逃走罪とは、裁判の執行により拘禁された既決・未決の者が逃走する犯罪です。
刑法97条に規定されています。
逃走罪の刑罰は、1年以下の懲役になります。
逃走罪は、刑事手続において身柄が拘束された者が逃走するものですが、刑事手続で身柄が拘束されている者でも、逃走罪にならない場合があります。
逃走罪が成立することになる、裁判の執行により拘禁された既決・未決の者が具体的にどのような場合を指すかが問題となります。
「裁判の執行により拘禁された」に該当しない典型的な例として、逮捕された者があります。
逮捕には、現行犯逮捕、通常逮捕、緊急逮捕という種類がありますが、いずれの逮捕であっても、逮捕段階で逃走したこと自体は逃走罪に該当しません。
逮捕段階の者を含めないための表現が、「裁判の執行により拘禁された」であると解されています。
ただし、逮捕者については、逃走罪にはなりませんが、加重逃走罪(刑法98条)、被拘禁者奪取罪(刑法99条)、逃走援助罪(刑法100条1項、2項)、看守者逃走援助罪(刑法101条)の対象になる場合があります。
なお、「裁判の執行により拘禁された」という表現は、平成7年の刑法改正によるものであり、それ以前は「既決、未決ノ囚人」と規定されていました。
既決とは、有罪の確定判決によって監獄に拘禁されている者のことです。
具体的には、懲役、禁錮、拘留の刑罰に処せられている者、死刑の言い渡しを受けて死刑執行までの間拘置されている者、労役場留置の処分を受けている者のことです。
少年院に収容されている者は、含まれないとされています。
未決とは、刑事事件で捜査中もしくは裁判中の者、つまり被疑者・被告人で、身柄が拘束されている者のことで、逮捕中の者は含みません。
未決の者は、いわゆる勾留により身柄が拘束されている者です。
被疑者・被告人が精神障害などにより刑事責任能力を問えない可能性がある場合に、心身・身体を調べるために、期間を定めて病院などの施設で身柄を拘束する鑑定留置中の場合も、未決の者に含むと考えられています。
逃走とは、逃げることですが、法的に言えば、拘禁状態から離脱すること、または看守者の実力的支配を脱することと表現されます。
監獄の塀を乗り越えれば、通常は逃走したと解されます。これにより逃走罪が既遂となります。

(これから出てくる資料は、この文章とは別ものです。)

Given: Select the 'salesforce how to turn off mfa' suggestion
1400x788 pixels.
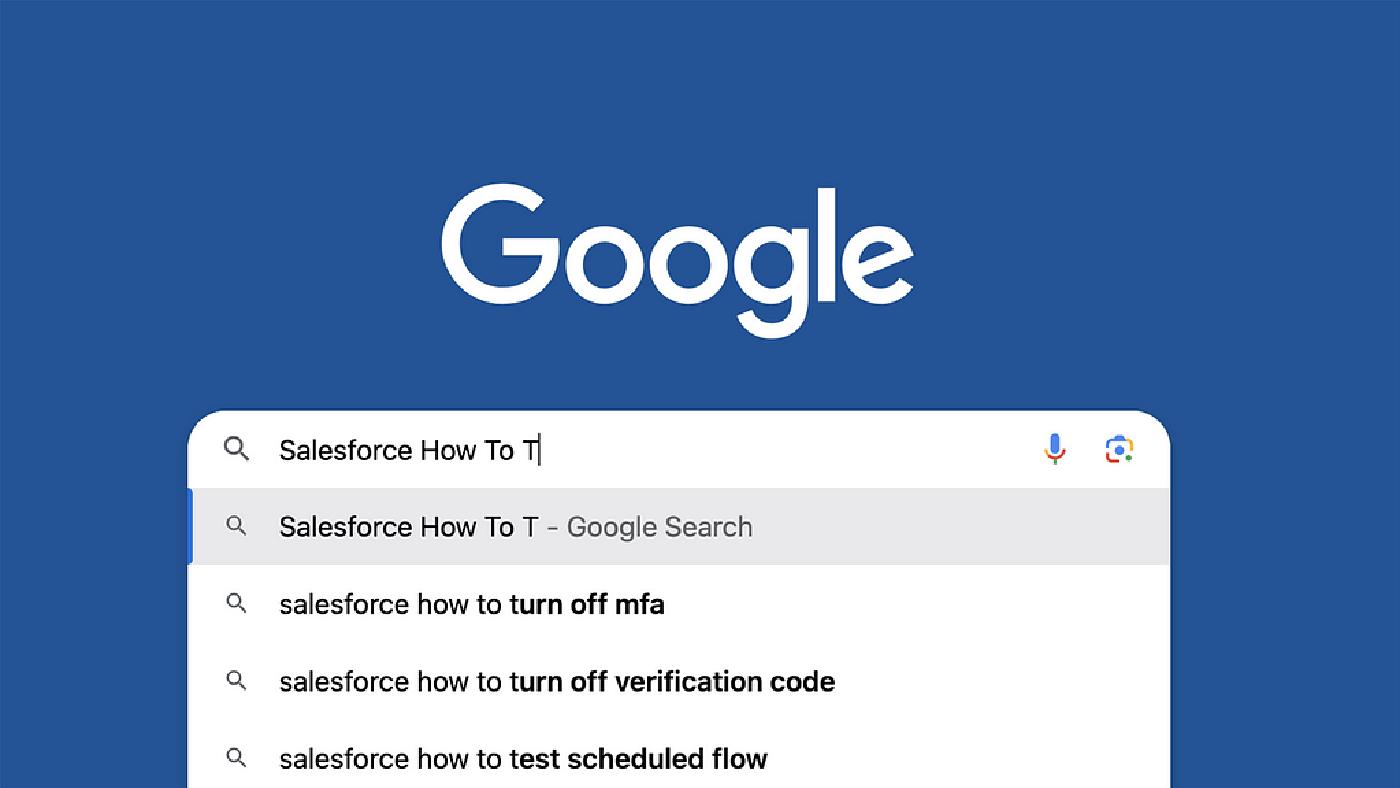Looking at the screenshot, I should point(470,604).
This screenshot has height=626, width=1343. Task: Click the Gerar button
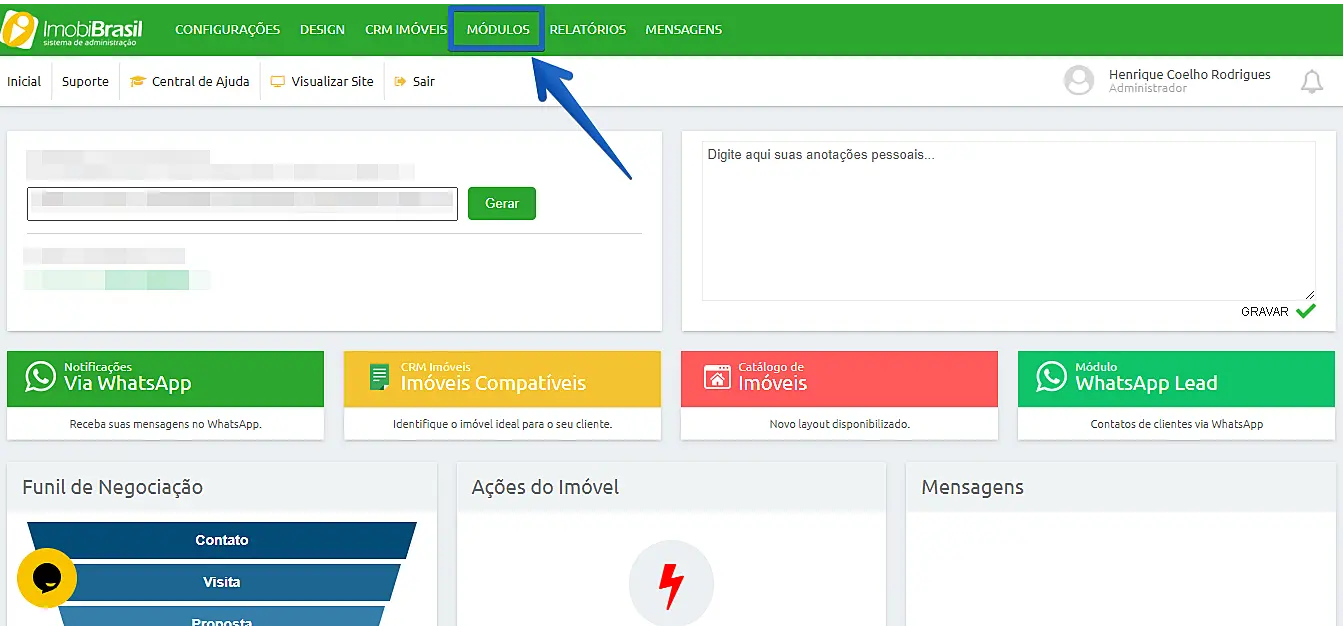(x=501, y=203)
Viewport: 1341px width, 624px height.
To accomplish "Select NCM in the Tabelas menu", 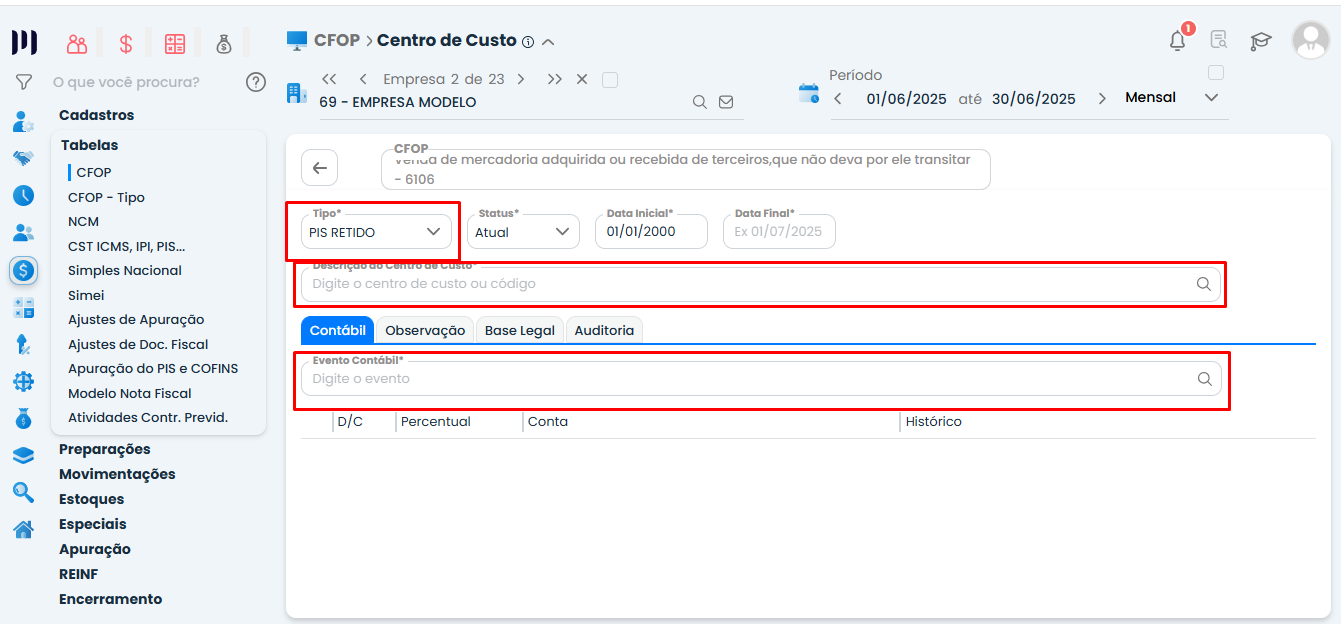I will click(83, 221).
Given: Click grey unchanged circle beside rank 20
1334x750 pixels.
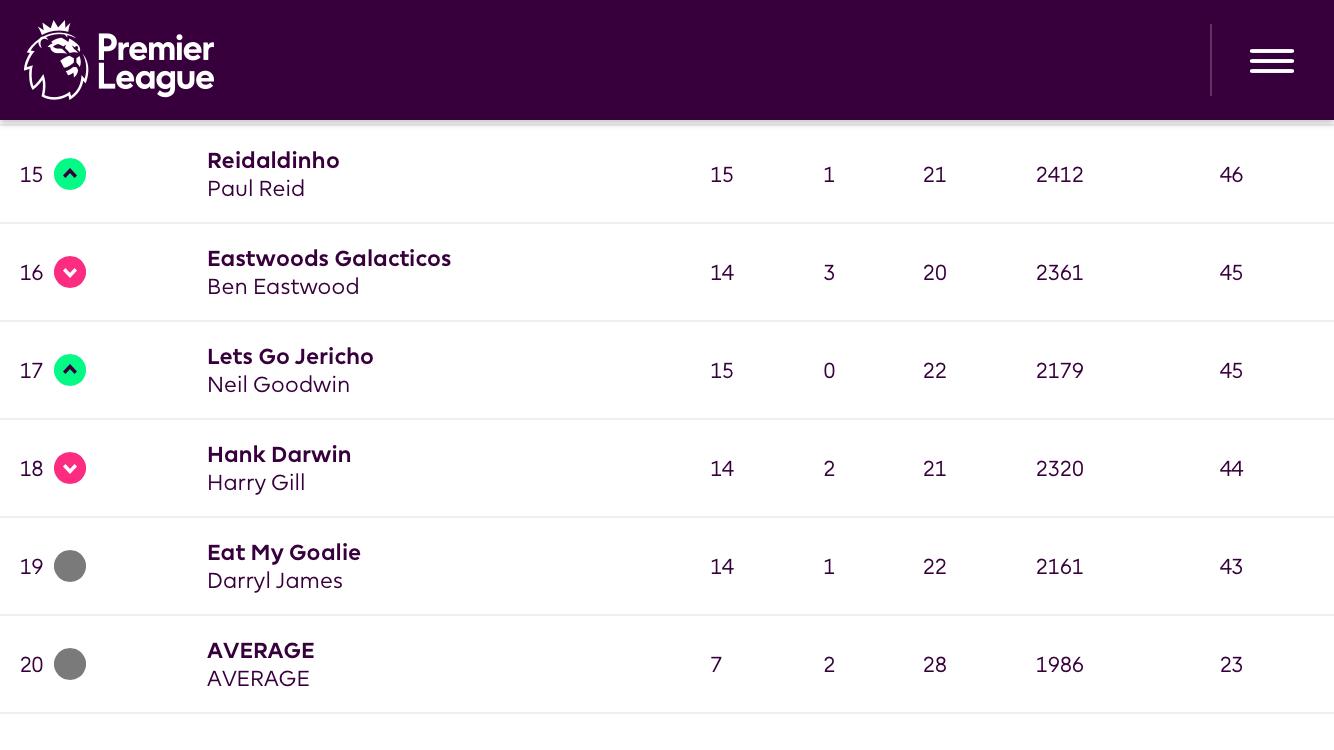Looking at the screenshot, I should (70, 664).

ですが、看守者による追跡が継続している場合には、まだ看守者の実力的支配から脱したとは言えず、追跡により逮捕されてしまえば、逃走罪の未遂(刑法102条により未遂罪も罰せられます)が成立するだけです。
一旦は街頭で姿をくらましたところ、30分後に緊急手配で逮捕された事例で、逃走罪の既遂が認められた裁判例があります。